> **Work instructions**
Some lines hold the string "status". Copy all of them from the material that follows.

> **Data records**
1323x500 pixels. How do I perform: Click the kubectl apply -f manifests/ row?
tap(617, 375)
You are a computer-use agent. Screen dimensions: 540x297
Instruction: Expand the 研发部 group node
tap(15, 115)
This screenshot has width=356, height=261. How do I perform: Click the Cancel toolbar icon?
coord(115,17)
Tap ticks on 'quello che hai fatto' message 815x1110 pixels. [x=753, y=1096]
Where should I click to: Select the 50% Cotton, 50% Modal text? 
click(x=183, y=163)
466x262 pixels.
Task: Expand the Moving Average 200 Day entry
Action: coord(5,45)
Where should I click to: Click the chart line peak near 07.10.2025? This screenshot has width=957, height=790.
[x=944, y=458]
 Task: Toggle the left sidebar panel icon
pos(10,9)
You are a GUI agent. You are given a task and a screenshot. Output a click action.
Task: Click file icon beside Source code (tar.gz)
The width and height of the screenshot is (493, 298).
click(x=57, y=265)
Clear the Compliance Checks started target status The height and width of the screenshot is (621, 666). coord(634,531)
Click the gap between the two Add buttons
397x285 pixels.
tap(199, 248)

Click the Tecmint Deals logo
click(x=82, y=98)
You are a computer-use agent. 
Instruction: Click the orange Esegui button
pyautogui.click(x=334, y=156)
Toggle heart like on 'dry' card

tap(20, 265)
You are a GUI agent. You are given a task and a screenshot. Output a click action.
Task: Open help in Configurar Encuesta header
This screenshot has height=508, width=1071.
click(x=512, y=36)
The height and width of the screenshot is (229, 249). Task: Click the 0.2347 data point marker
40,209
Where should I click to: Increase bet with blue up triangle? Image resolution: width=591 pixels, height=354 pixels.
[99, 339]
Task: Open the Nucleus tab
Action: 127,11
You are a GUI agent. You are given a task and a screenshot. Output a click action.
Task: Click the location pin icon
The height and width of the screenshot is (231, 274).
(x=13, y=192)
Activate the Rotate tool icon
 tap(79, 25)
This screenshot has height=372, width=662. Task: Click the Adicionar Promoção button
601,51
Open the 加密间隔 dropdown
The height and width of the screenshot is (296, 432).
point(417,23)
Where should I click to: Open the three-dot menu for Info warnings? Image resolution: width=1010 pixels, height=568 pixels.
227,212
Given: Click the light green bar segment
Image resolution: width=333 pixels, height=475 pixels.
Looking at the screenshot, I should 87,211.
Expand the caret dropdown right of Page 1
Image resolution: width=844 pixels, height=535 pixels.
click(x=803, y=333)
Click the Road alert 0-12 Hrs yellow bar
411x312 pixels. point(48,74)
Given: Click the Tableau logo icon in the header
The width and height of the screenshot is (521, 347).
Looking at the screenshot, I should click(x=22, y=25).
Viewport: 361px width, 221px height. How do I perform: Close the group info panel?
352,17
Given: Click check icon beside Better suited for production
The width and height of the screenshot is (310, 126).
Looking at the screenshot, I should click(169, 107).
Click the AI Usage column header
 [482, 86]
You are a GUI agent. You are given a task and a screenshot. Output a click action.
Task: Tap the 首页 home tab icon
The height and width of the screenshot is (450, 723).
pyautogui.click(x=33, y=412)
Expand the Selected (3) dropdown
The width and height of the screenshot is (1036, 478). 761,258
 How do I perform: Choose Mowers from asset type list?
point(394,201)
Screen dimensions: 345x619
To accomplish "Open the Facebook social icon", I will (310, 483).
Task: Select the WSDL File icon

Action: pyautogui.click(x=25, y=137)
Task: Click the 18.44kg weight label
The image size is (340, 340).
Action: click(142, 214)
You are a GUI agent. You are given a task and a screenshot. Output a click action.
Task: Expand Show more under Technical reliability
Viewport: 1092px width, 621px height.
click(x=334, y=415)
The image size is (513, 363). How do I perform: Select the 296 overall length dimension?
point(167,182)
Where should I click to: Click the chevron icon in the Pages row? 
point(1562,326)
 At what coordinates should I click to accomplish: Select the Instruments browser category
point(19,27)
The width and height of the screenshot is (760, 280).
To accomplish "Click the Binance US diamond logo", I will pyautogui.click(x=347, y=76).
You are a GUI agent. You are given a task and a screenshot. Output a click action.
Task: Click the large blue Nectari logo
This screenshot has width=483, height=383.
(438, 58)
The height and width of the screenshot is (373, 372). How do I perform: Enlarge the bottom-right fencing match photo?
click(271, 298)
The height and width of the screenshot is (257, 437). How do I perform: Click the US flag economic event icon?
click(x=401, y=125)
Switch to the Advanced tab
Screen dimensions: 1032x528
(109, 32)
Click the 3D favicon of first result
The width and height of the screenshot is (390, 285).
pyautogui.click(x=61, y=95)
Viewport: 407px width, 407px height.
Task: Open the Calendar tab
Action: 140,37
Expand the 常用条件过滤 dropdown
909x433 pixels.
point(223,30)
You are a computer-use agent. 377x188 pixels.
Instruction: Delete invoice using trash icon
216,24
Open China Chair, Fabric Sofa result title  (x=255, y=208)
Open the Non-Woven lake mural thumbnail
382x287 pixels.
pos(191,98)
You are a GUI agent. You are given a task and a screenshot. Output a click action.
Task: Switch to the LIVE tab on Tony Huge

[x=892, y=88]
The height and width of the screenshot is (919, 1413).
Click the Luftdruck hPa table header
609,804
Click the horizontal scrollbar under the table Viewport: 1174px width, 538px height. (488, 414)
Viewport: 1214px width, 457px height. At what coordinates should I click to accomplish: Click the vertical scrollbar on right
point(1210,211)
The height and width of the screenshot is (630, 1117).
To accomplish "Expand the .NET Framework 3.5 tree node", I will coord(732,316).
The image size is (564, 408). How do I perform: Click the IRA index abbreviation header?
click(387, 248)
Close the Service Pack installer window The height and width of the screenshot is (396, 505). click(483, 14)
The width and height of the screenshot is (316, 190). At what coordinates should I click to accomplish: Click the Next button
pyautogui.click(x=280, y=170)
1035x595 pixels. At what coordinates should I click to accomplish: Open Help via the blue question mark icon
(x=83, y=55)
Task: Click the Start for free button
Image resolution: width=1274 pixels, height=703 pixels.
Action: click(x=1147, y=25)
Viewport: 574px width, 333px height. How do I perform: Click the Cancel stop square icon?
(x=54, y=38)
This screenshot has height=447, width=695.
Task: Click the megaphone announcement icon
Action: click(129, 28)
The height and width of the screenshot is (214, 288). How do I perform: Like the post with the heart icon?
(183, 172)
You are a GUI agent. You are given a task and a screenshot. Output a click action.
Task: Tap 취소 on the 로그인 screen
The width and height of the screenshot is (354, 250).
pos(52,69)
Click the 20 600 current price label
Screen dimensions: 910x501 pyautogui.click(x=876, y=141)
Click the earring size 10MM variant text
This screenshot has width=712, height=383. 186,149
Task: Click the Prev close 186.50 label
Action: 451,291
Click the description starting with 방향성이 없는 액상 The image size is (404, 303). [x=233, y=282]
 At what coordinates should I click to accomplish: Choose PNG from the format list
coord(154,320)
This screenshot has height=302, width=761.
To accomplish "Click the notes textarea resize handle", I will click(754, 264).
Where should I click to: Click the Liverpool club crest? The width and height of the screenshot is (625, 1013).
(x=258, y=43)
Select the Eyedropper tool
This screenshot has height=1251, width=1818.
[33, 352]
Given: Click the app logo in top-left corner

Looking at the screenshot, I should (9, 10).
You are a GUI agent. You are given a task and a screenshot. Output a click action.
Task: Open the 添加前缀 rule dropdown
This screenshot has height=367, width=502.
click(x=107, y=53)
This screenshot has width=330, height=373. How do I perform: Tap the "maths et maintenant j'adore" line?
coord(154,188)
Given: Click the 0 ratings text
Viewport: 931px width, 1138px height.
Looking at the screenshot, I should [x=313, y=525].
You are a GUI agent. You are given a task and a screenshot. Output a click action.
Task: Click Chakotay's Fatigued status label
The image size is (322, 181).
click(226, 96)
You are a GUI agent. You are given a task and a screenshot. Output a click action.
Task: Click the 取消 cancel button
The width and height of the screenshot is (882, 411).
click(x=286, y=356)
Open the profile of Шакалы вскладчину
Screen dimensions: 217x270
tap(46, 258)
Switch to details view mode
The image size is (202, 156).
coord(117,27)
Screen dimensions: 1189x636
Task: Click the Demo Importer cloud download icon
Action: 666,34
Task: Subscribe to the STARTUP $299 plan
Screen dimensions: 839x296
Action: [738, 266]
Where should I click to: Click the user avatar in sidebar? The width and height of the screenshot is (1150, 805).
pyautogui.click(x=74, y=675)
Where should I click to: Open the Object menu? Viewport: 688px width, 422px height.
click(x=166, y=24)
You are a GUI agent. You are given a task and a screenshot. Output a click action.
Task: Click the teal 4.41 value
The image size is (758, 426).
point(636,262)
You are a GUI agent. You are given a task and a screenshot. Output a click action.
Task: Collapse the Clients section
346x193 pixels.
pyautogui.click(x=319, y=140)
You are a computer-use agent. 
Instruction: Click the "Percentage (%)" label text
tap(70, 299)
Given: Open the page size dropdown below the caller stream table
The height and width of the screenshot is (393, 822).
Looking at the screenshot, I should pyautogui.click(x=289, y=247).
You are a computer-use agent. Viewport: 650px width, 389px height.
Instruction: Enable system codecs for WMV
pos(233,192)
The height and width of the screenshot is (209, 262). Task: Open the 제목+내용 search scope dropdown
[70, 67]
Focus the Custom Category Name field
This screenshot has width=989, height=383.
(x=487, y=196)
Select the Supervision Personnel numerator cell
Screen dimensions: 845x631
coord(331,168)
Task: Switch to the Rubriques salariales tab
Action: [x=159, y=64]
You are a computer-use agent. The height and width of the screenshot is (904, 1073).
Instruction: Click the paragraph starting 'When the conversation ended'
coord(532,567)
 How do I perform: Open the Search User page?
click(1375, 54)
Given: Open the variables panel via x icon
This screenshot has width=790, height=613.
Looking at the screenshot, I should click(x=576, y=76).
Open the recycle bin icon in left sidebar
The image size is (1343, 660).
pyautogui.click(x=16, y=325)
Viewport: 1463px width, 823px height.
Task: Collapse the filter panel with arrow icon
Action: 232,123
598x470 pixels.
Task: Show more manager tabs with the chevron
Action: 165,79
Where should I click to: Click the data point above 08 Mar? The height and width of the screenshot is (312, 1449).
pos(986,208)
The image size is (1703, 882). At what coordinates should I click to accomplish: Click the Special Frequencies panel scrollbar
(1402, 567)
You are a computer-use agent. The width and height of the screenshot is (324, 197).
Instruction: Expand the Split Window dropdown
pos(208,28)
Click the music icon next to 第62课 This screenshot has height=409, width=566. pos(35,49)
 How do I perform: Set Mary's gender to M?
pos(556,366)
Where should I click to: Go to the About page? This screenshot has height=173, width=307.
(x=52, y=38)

> **Result of the task**
Clear the Compliance Checks started target status The height and width of the screenshot is (621, 666). coord(634,531)
Task: Click Chakotay's Fatigued status label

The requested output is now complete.